The data —
-- Opening Marker --

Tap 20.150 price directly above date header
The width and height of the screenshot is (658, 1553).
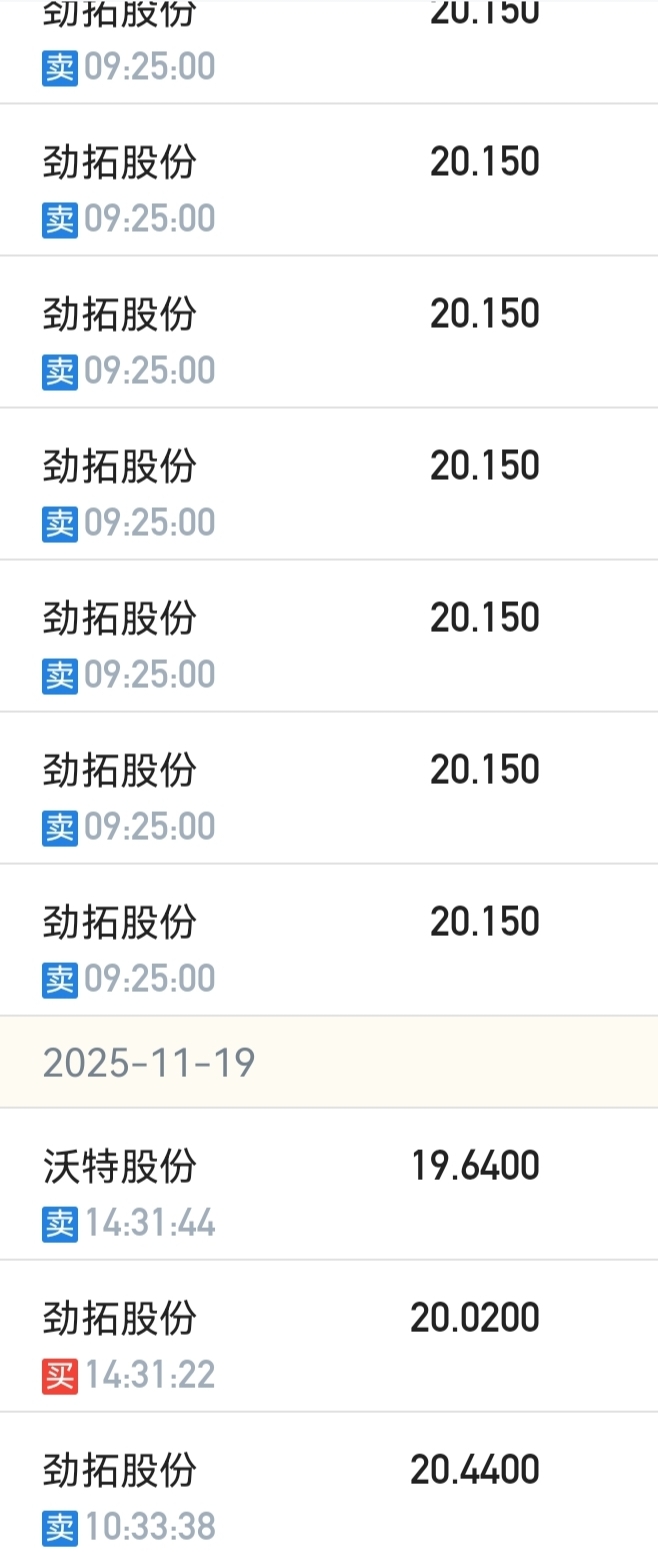pos(485,922)
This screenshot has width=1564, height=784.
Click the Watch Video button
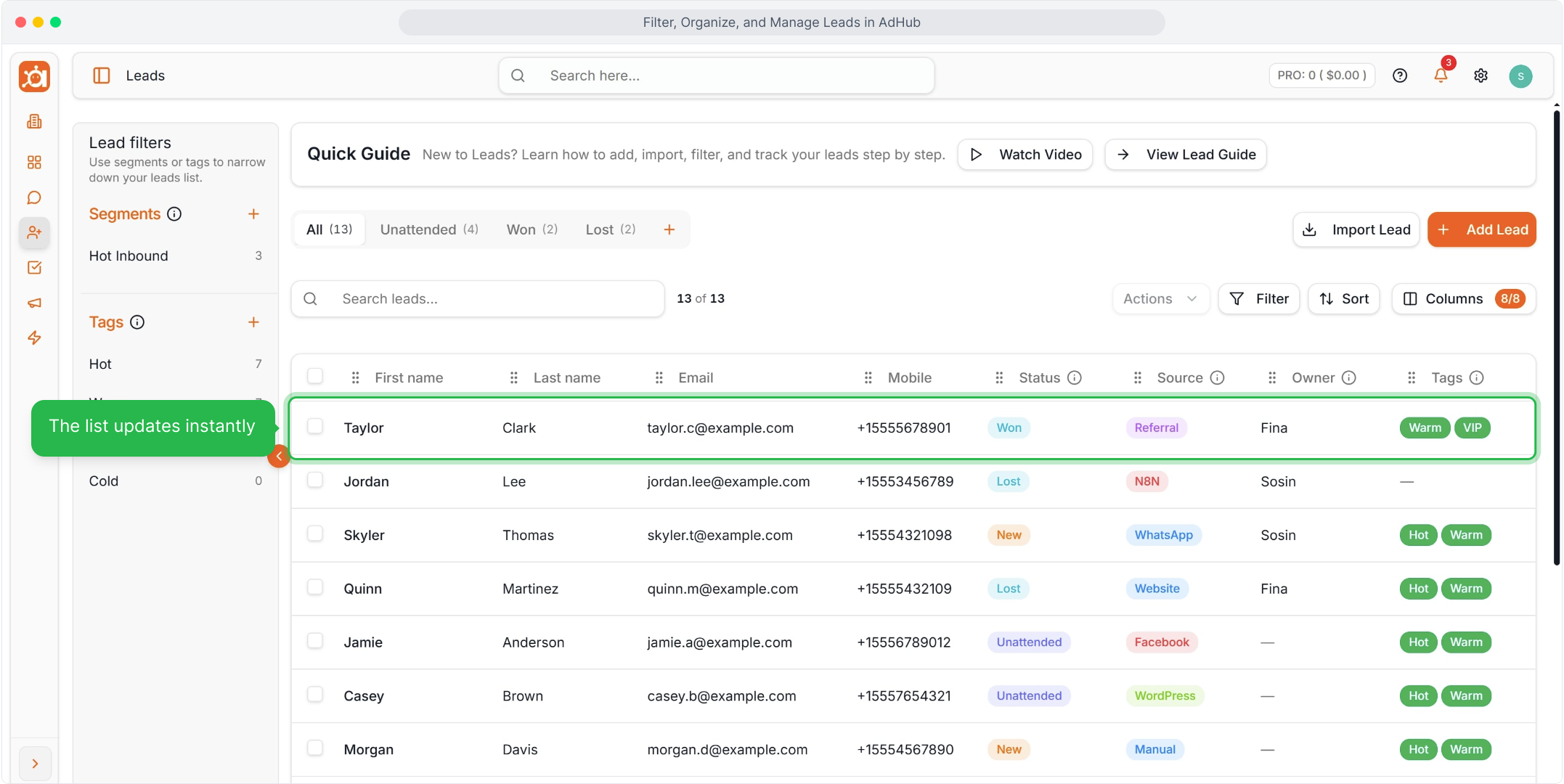pos(1025,155)
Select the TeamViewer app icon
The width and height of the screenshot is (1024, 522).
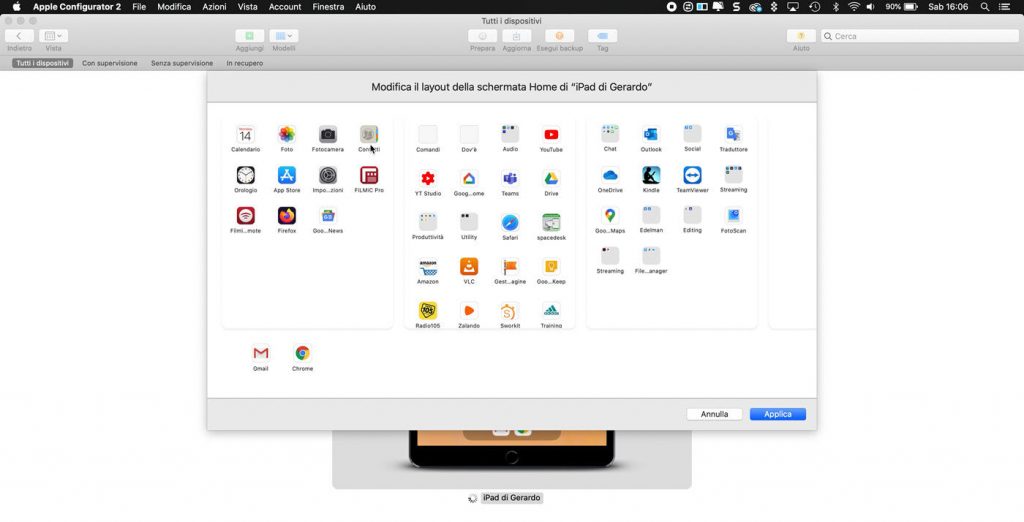[692, 175]
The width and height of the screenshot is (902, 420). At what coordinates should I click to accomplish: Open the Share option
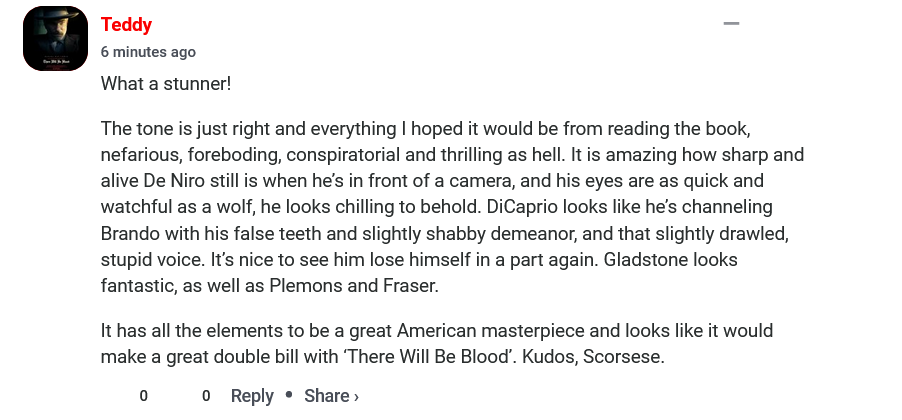point(326,396)
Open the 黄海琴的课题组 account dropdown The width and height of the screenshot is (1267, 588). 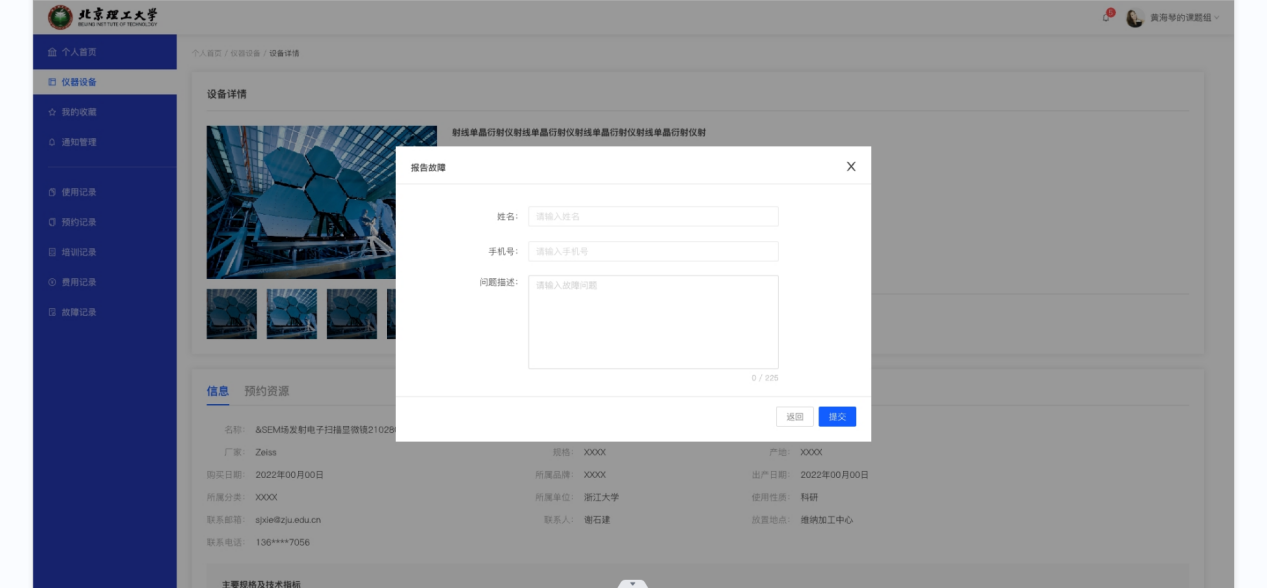point(1180,18)
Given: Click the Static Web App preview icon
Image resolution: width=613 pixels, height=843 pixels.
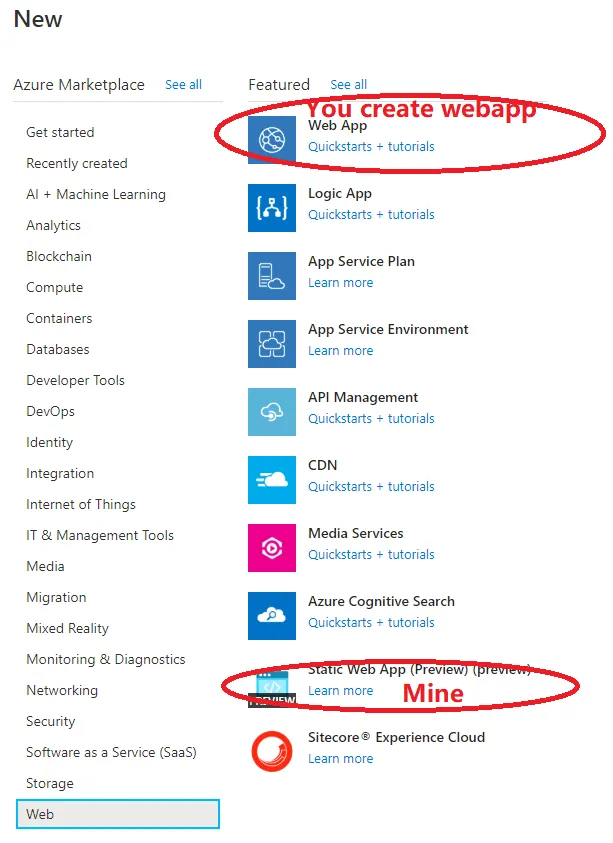Looking at the screenshot, I should tap(272, 685).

-- Closing Marker --

Work item —
From the line that contains "Given: Click the Static Web App preview icon" through the last line of the entries, transcribe every line exactly, leaving out the pictures.

Reply —
Given: Click the Static Web App preview icon
Image resolution: width=613 pixels, height=843 pixels.
Looking at the screenshot, I should tap(272, 685).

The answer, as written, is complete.